- **Exercise details**
Repeat the lines from the one containing "The image size is (462, 241)." through the end of the listing exactly, both ends included. Do not carry over any pictures.

- **Data for processing**

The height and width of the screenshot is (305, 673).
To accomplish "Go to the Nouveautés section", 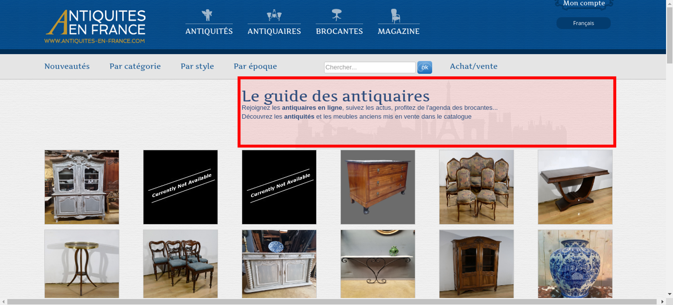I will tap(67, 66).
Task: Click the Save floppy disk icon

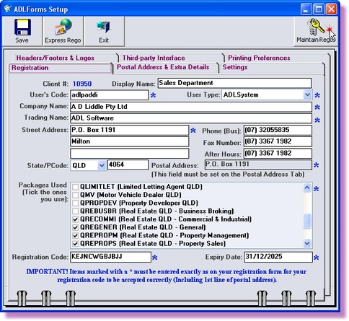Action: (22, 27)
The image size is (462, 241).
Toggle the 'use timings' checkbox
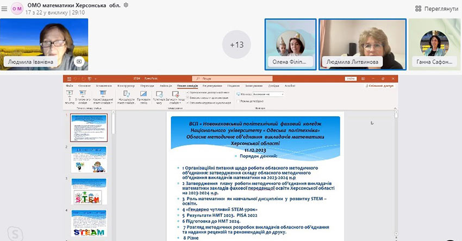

- **Output for this task**
The image size is (462, 241).
Toggle the 'use timings' checkbox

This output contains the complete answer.